Text excerpt:

------------------------

Why must you make me dance so?
Can’t you just back of and let me be… oh here comes the cool part!
My father in law will be getting his gall bladder removed tomorrow.
I hope to be able to keep it so on Halloween night I can throw it in a bonfire and divinate the next harvest.
“Someone talked. Bring me a table lamp and a can of chili.’
Just got a phone call, Cameron may have chicken pox!
This has been a crazy hard week on Steph, sister in law Angela had foot surgery and is laid up in Cameron’s room. Cameron is sleeping with us in a pack and play, the approaching gall bladder surgery, AVON is a rip off way to make money suitable only for the Lawn and Tennis types with time to burn, Sarah is testing boundaries, and just no one to really Steph out. It is a luxury if she gets five minutes to take a shower. When you leave for work, it’s like entering a virtual reality where nothing REALLY matters, but at home there is always something pressing that directly relates to your families health, education, and financial well being. And there is no where to go to escape. No lunch breaks.

------------------------

Data:

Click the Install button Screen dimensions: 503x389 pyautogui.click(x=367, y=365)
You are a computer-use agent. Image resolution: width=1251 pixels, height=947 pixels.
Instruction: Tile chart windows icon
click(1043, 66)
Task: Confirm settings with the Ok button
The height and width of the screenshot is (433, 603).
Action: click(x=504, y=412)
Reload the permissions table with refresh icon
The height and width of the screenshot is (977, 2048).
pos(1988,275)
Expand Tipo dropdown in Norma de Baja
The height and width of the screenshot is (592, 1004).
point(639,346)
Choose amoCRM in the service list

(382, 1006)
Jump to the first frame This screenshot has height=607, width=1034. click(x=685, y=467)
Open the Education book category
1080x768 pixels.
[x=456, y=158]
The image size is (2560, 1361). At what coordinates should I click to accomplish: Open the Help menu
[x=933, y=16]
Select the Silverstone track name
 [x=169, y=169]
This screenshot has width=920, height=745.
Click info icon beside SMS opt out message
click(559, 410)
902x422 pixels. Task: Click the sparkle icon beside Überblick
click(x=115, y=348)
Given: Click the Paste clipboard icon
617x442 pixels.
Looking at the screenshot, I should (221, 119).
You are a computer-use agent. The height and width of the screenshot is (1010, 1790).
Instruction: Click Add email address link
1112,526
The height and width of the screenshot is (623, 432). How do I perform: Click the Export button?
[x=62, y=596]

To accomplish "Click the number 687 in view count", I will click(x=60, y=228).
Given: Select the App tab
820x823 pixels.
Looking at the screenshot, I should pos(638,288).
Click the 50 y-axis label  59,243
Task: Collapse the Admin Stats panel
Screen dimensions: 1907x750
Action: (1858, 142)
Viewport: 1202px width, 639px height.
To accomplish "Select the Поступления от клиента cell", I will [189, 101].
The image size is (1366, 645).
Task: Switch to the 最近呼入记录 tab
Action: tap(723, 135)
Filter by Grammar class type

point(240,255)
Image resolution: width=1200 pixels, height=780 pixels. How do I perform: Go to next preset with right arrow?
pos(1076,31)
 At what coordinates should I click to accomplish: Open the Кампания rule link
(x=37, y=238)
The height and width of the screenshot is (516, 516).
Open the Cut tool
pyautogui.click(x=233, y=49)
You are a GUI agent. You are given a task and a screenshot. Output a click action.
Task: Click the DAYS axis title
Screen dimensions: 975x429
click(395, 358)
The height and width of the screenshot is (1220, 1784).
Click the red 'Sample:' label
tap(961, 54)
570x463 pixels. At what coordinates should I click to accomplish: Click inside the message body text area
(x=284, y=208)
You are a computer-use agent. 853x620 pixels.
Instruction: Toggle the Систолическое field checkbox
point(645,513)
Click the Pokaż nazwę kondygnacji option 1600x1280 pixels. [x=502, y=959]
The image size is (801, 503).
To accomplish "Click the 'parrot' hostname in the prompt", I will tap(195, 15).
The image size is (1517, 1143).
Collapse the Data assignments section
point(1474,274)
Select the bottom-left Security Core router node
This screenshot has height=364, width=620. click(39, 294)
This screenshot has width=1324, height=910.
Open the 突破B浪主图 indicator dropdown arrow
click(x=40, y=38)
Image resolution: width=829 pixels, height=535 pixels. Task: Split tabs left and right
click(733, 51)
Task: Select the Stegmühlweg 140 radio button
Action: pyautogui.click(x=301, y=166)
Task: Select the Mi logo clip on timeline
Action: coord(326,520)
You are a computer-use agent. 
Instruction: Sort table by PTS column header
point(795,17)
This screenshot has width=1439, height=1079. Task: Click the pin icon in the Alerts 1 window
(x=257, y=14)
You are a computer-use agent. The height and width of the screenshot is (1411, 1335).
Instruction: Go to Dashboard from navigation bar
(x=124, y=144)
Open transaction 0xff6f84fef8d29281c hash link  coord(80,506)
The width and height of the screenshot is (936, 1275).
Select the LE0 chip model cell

------------------------

Work request A:
Answer these about the post on the family's hard week, please:
(i) What operation is the father-in-law having tomorrow?
(ii) Who had foot surgery?
(iii) Where is Cameron sleeping now?
Work request B:
Carry on the post about the family's hard week from the point where it ends.

Answer A:
(i) His gall bladder is being removed.
(ii) Sister-in-law Angela had foot surgery.
(iii) Cameron is sleeping with them in a pack and play.

Answer B:
I’m glad I can be off a bit coming up and giving a hand. Suburbia is a war zone.
I may become a history dork. I watched a doc on chocolate last night (choc doc) and no longer resent making hot chocolate for customers (slopping the pigs) at Starbucks. It may be the “nice guy once you get to know him” syndrome. What else wouldn’t bug me so much if I could put into historical context?
So the evil stock boy should be this pale red head Irish boy with a strict pagan upbringing. Not demonizing paganism, just this kid, who has access to evil spirits. And his comeuppance could be spectacular.